There is a divide among Republicans. The major issues of the campaign year will be jobs and the economy, two areas where Mitt Romney happens to excel — he has successfully come out early and made these issues the cornerstone of his campaign. Although the other candidates touched on economic issues, they’ve focused on social, moral and religious issues to appeal to their Republican base in the primaries and to Tea Party members. These platforms and “Romneycare” are Romney’s weaknesses. But if he wins the nomination, and has a well organized, media-driven, well-funded and highly focused campaign, the economy and jobs will be the concerns that dominate in the general election.
The Democrats have a problem. The economy is President Obama’s area of weakness. He has not addressed it adequately — case in point: a continuing nine percent national unemployment rate, home foreclosures at record highs and a sluggish recovery. Obama cautions patience, as he has throughout his time in office, and is attempting to win over Wall Street and the business community, which will be difficult if Romney is the candidate. He has a well-organized, experienced, professional and very well funded campaign. He needs to defend his record in office. His hope is that one of the social conservatives wins the nomination. If so this this presents him with targets to attack and should make Obama the clear frontrunner. At present Obama and Romney are close in the polls with Romney actually slightly ahead in several.
As we may have seen some of last night, what tactics do candidates use in early debates to standout against the competition?
The Republican candidates need to establish name recognition, introduce themselves to the electorate, present a coherent policy program, build a campaign organization, present themselves as “presidential” and define their appeal to their constituency of greatest strength. Ron Paul is a libertarian and has a well-defined constituency. Herman Cain is an ego candidate, unknown and with no chance of success. The others are different shades of social conservatives from Michelle Bachmann to Tim Pawlenty. They will be fighting each other for the same voters, all to Romney's benefit.
In your opinion, who emerged as strongest Republican candidate from this debate?
Romney did exactly what he had to do and did it well. In a state like New Hampshire that is far more concerned with jobs and the economy than social and fundamentalist issues, he solidified his front-runner status and began to build his national appeal.

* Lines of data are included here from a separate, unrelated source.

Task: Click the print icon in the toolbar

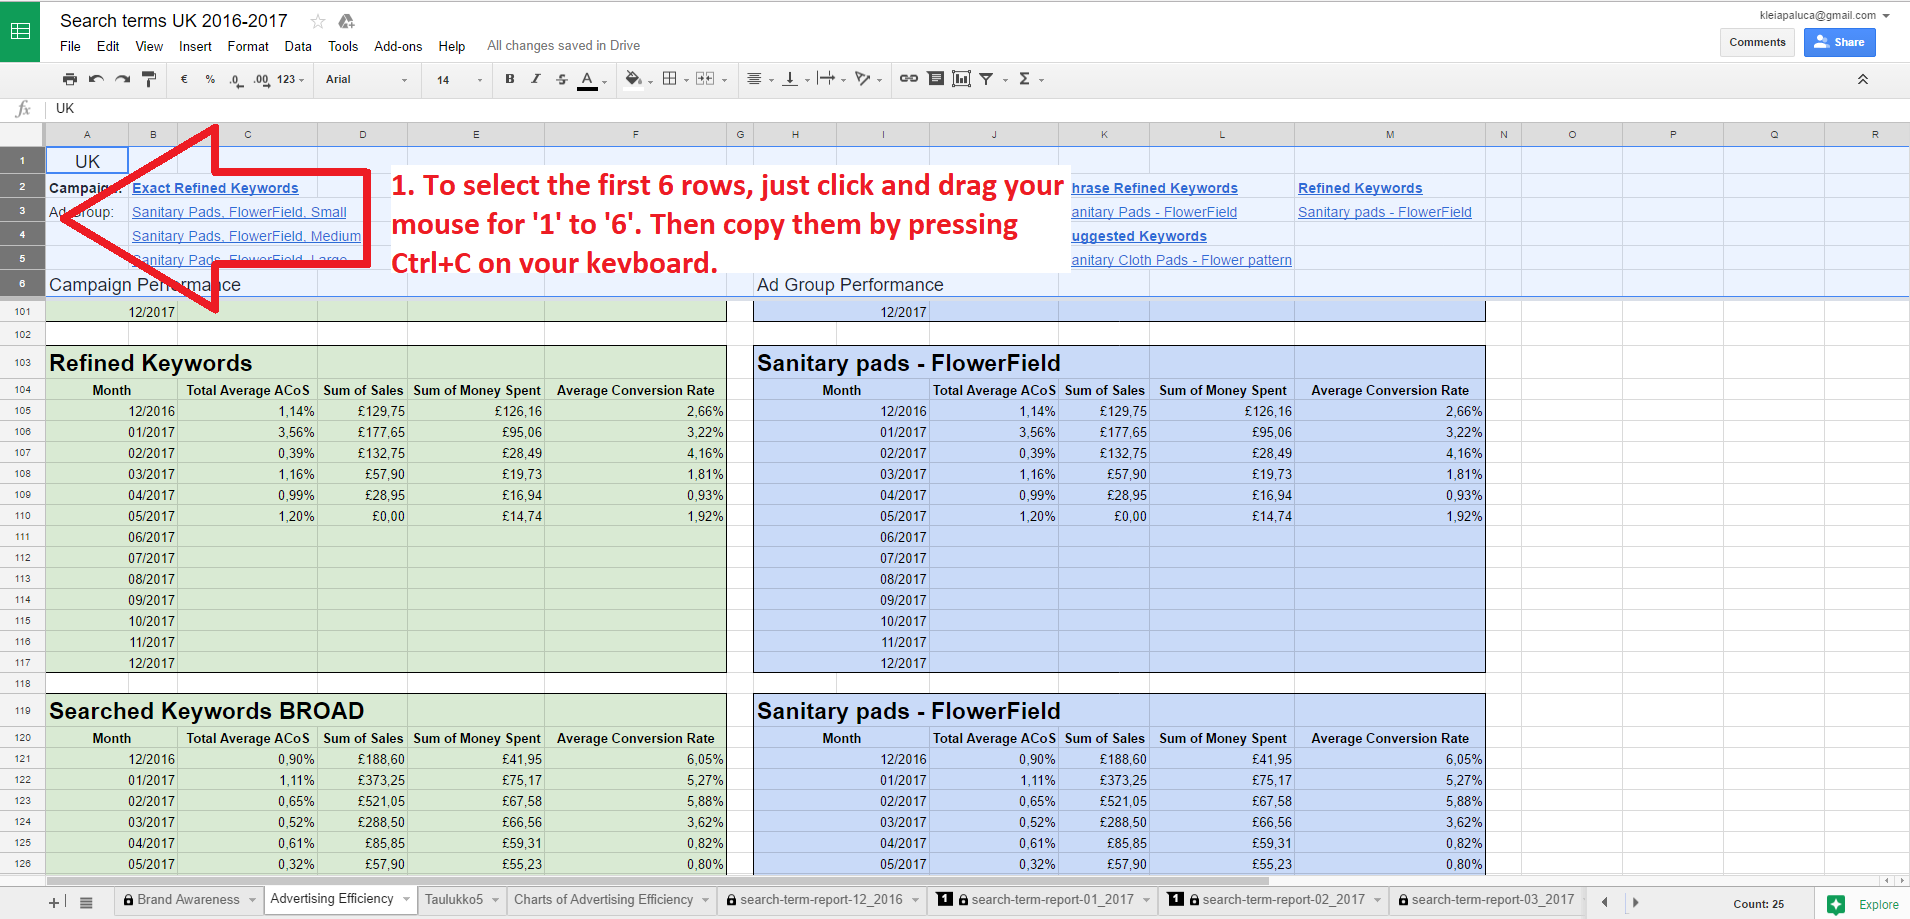Action: 69,79
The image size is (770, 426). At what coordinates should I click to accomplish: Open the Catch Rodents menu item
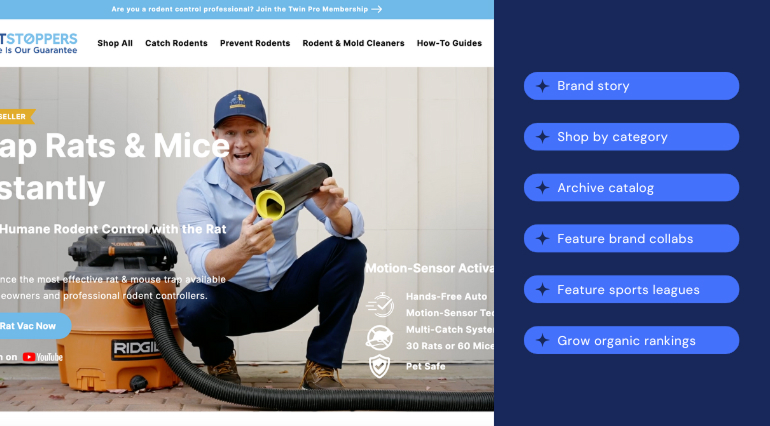click(176, 43)
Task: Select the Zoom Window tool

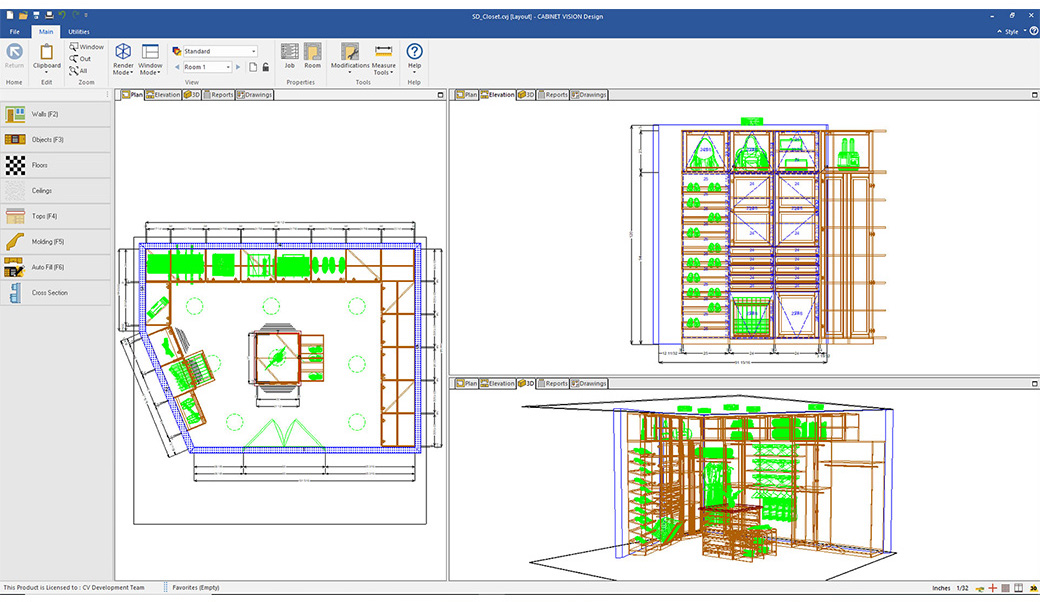Action: (x=85, y=46)
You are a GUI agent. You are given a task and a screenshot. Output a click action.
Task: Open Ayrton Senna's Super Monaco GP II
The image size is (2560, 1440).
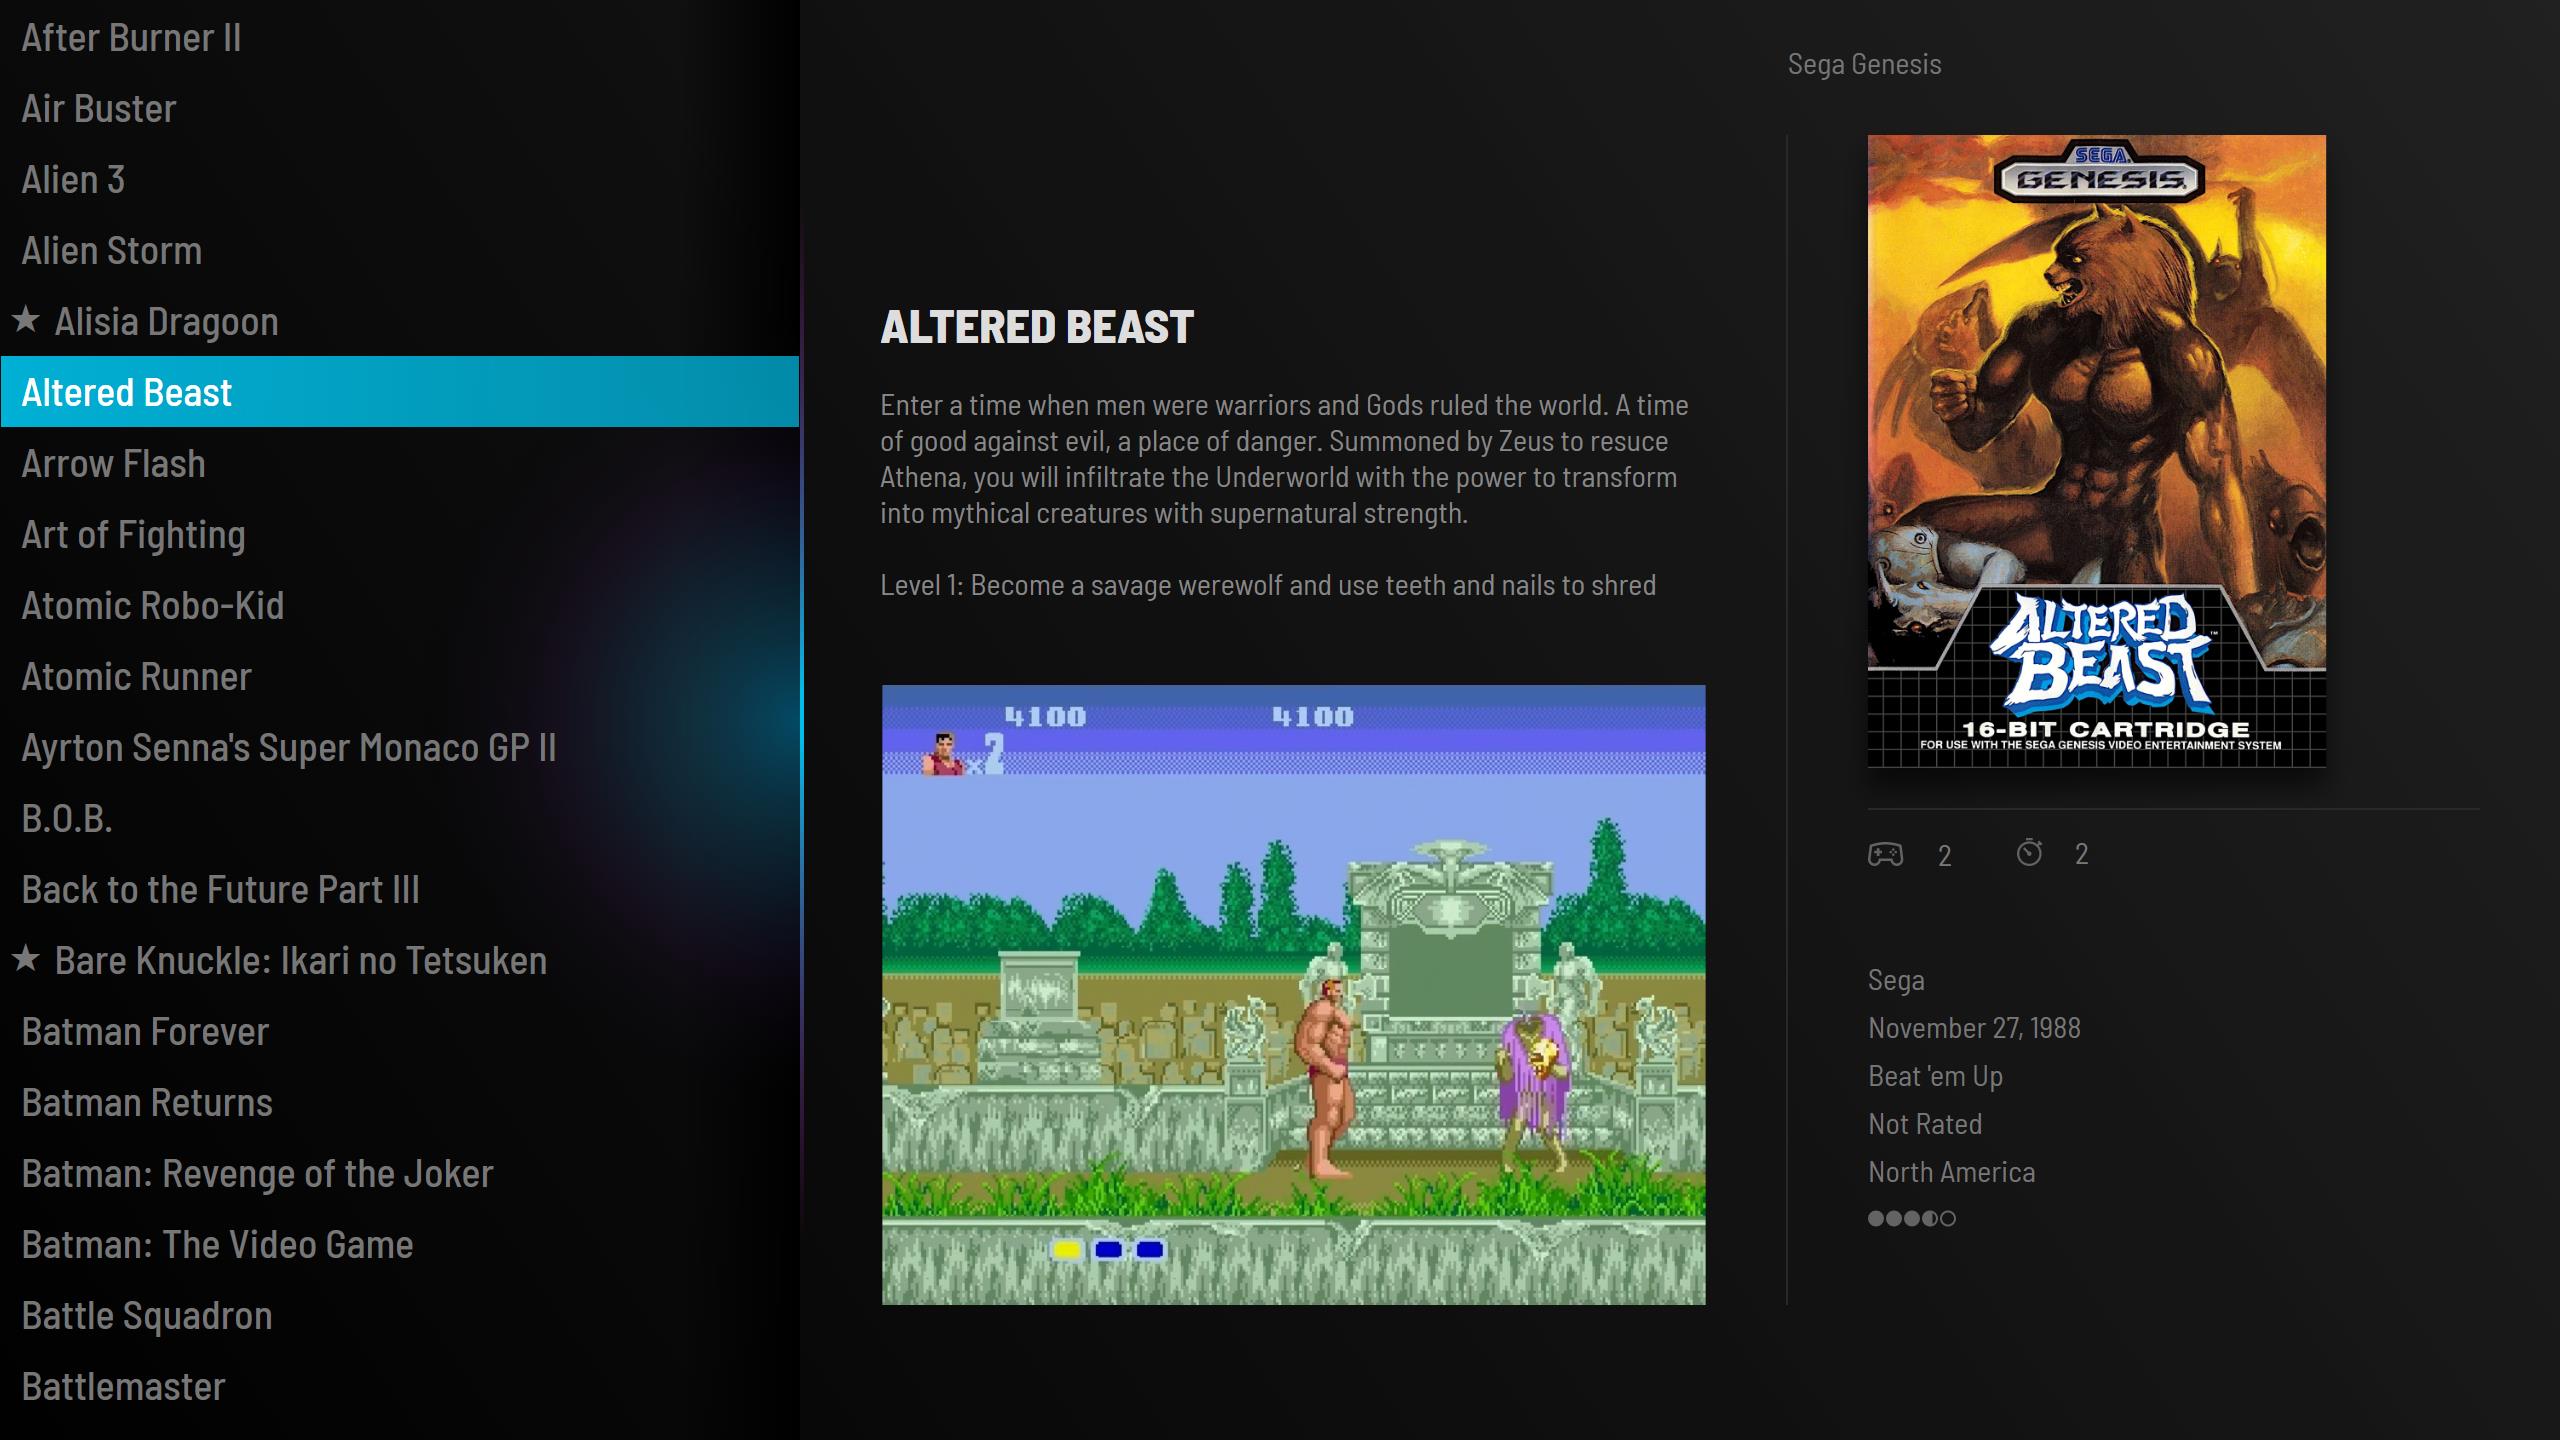[x=288, y=748]
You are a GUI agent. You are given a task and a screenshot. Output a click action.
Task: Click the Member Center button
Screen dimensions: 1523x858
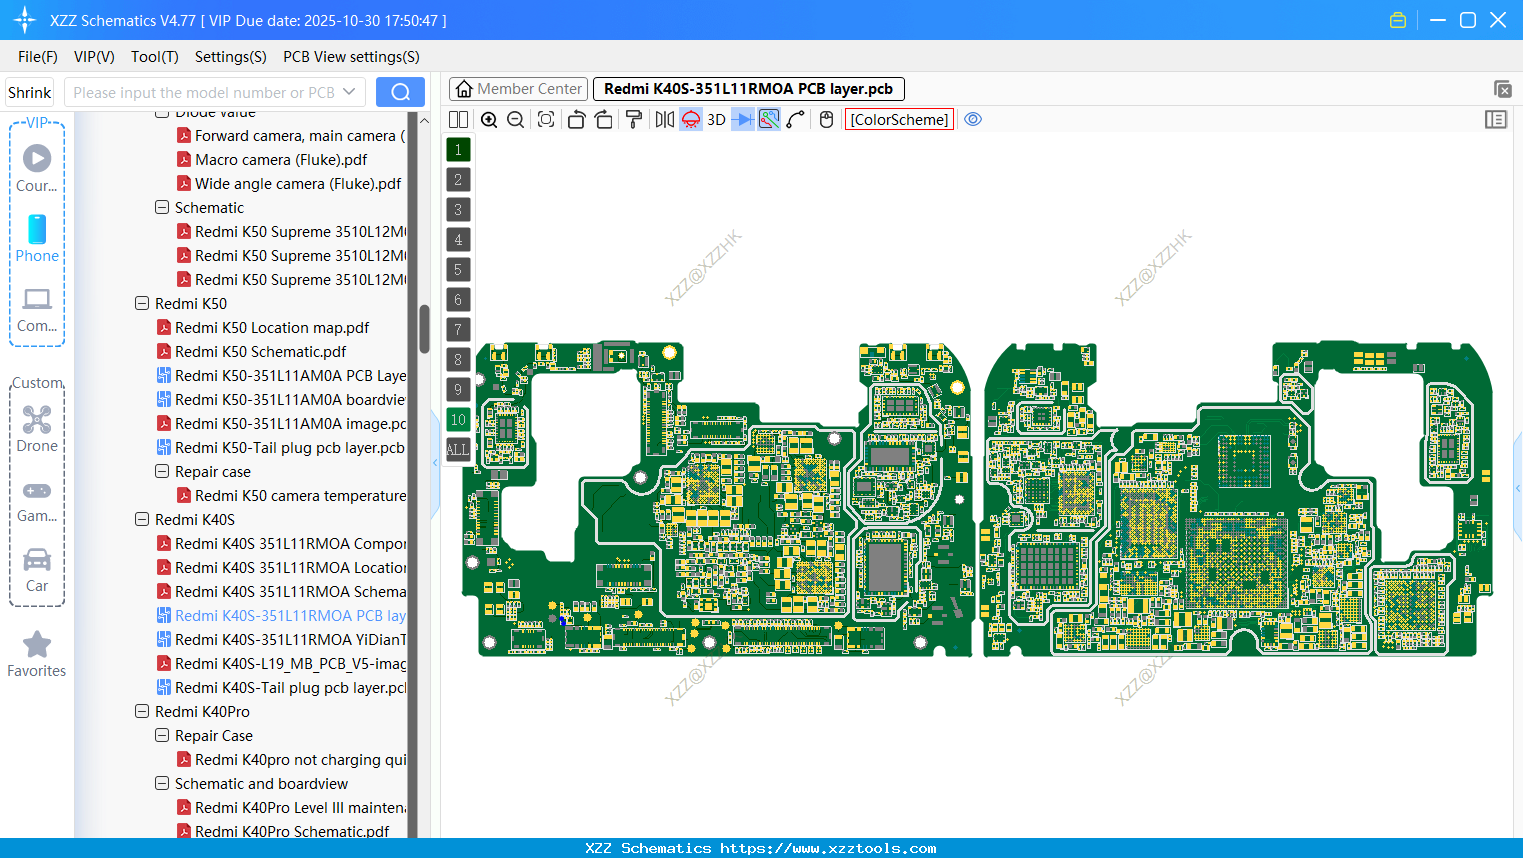click(x=518, y=88)
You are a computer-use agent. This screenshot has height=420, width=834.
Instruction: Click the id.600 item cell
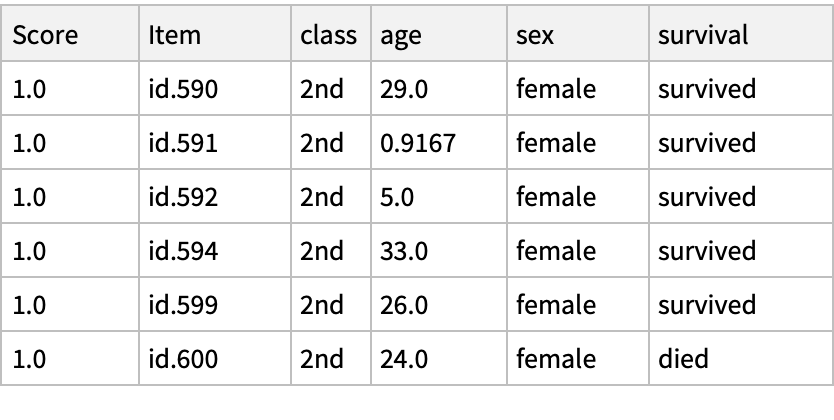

In a poll published immediately prior to the debate, Romney had a little over 40 percent of New Hampshire's Republican support — no other candidate has as much as 10 percent. With this debate performance, he helped himself in the short- and long-run.
Michelle Bachmann, a Tea Party favorite, made an effective entrance onto the national stage and may have kept Sarah Palin out of the race. The other potential frontrunner, Tim Pawlenty, who has received publicity from his family finances and his previous marital history, needs to refine and refocus his message and his delivery, given his tentativeness on some questions. Right now, it looks like Romney will maintain the lead with Bachmann adding some life to the race if she can organize the conservative Tea Party Republicans effectively.